GOAL OF THE EXERCISE: Write out again the part of the items that opens with the line containing "Toggle pin on AccountPas...rd.aspx.cs tab" and closes with the line containing "The height and", keeping the requests, but multiply every coordinate in the answers by 1.95 and round to whole numbers, with halves rounding up. Leave the pictures out of your answer.

DATASET EXCERPTS:
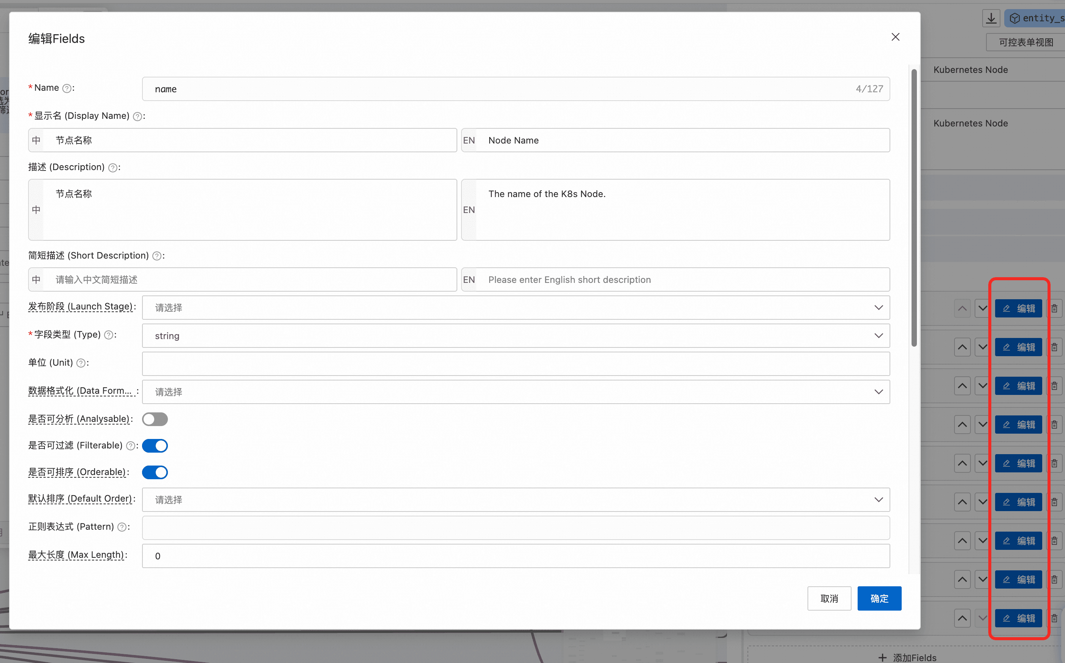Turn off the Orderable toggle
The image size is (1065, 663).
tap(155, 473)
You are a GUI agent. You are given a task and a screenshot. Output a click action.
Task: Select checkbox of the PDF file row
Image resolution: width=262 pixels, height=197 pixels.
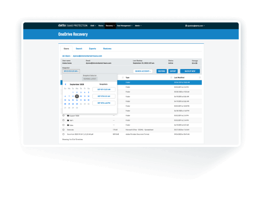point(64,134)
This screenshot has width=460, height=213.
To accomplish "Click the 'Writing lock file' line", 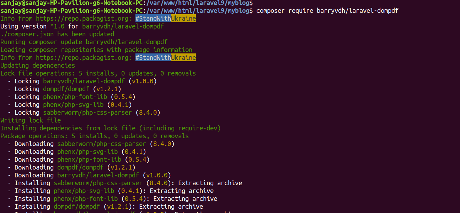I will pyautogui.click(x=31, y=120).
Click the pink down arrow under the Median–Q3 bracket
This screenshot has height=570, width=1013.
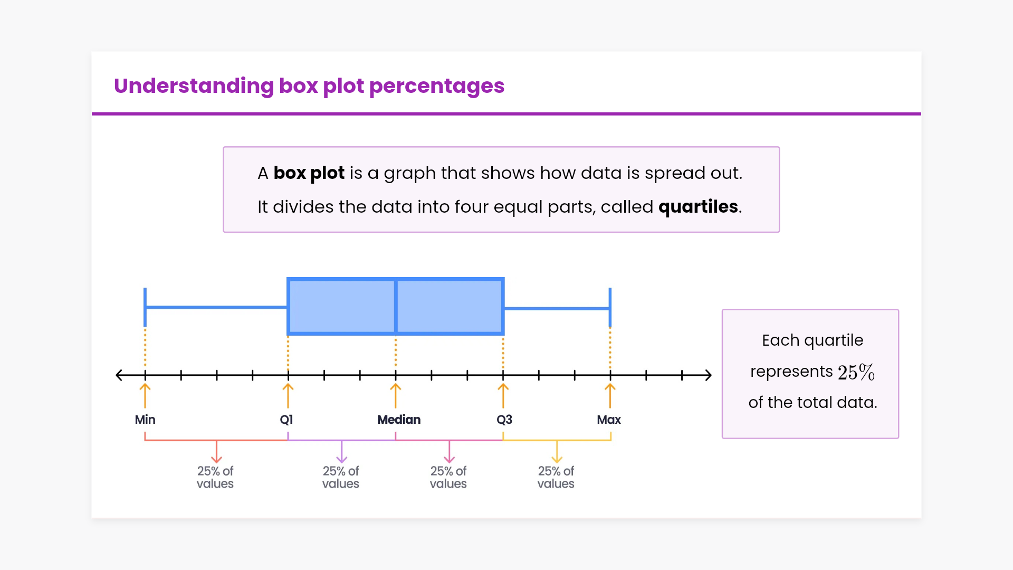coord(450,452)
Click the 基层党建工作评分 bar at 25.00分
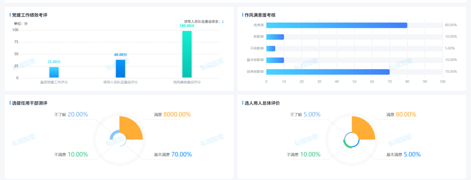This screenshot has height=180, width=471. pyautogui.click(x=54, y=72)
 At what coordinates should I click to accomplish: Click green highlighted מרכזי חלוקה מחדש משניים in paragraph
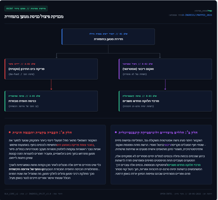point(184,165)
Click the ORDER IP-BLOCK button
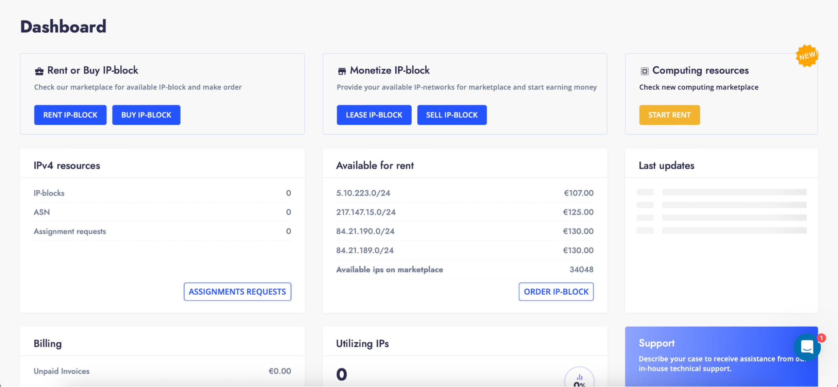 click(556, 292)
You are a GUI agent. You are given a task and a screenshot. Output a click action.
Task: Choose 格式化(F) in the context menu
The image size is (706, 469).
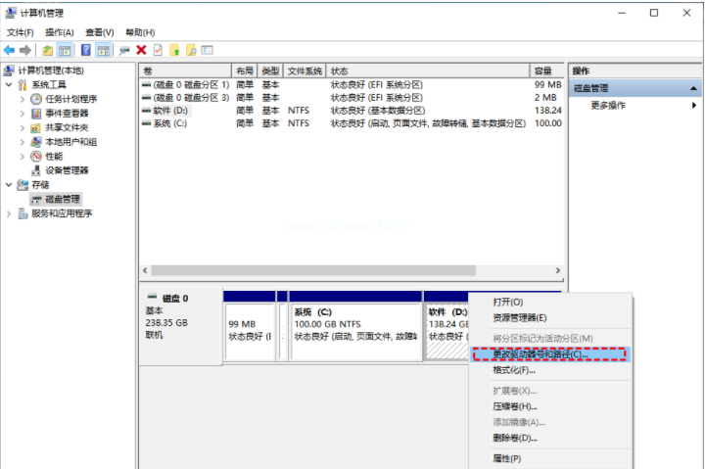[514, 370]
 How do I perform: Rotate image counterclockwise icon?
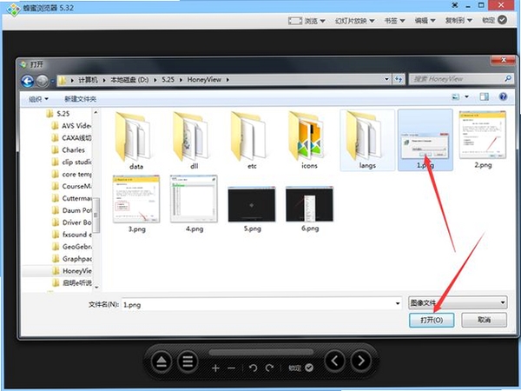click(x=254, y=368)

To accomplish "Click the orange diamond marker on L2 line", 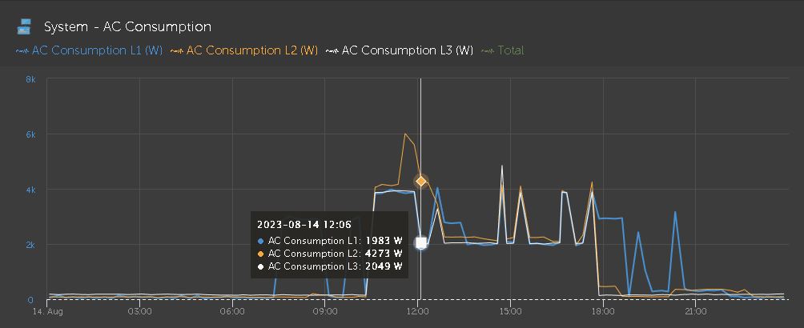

...

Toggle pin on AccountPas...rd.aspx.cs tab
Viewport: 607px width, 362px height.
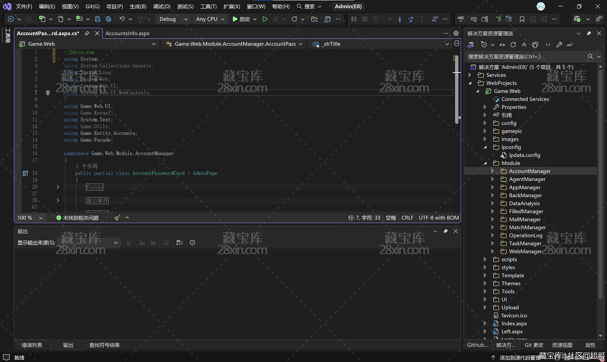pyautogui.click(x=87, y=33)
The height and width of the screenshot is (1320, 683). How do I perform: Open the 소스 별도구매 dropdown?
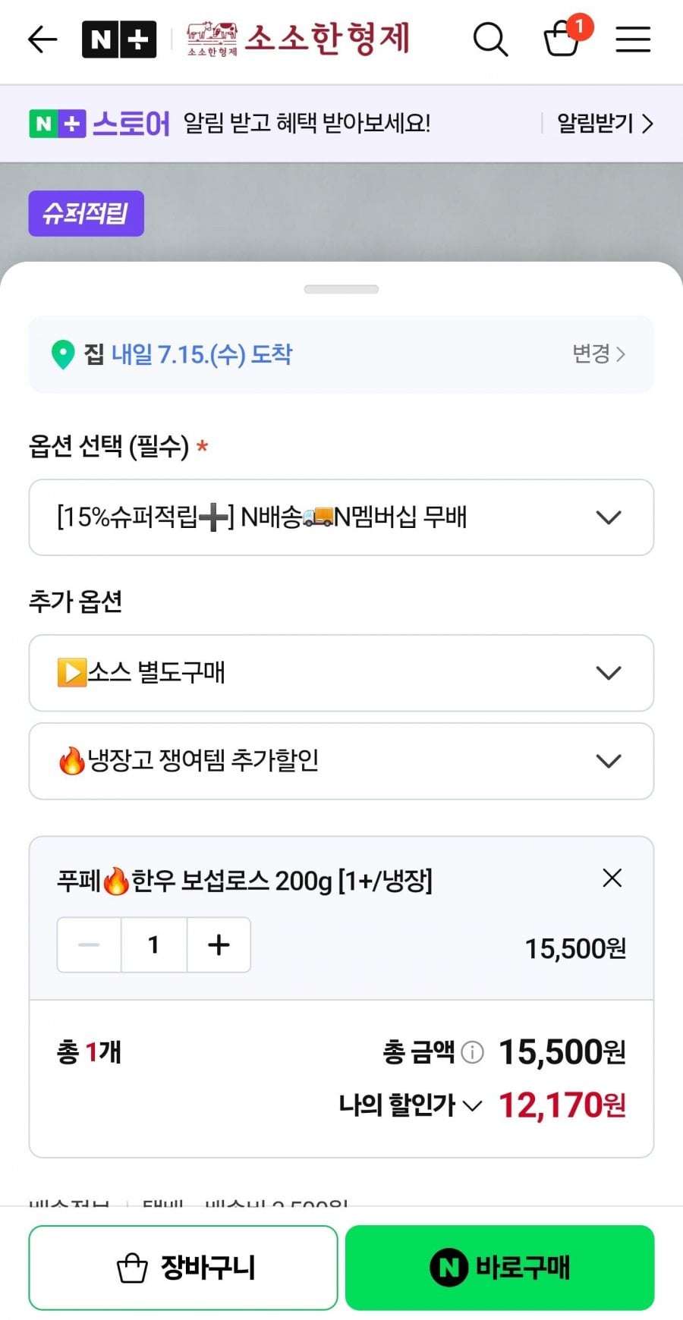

EXERCISE ANSWER:
Toggle pin on AccountPas...rd.aspx.cs tab
Viewport: 607px width, 362px height.
pyautogui.click(x=170, y=64)
The height and width of the screenshot is (1320, 683). How do I perform: Open the 소스 별도구매 dropdown?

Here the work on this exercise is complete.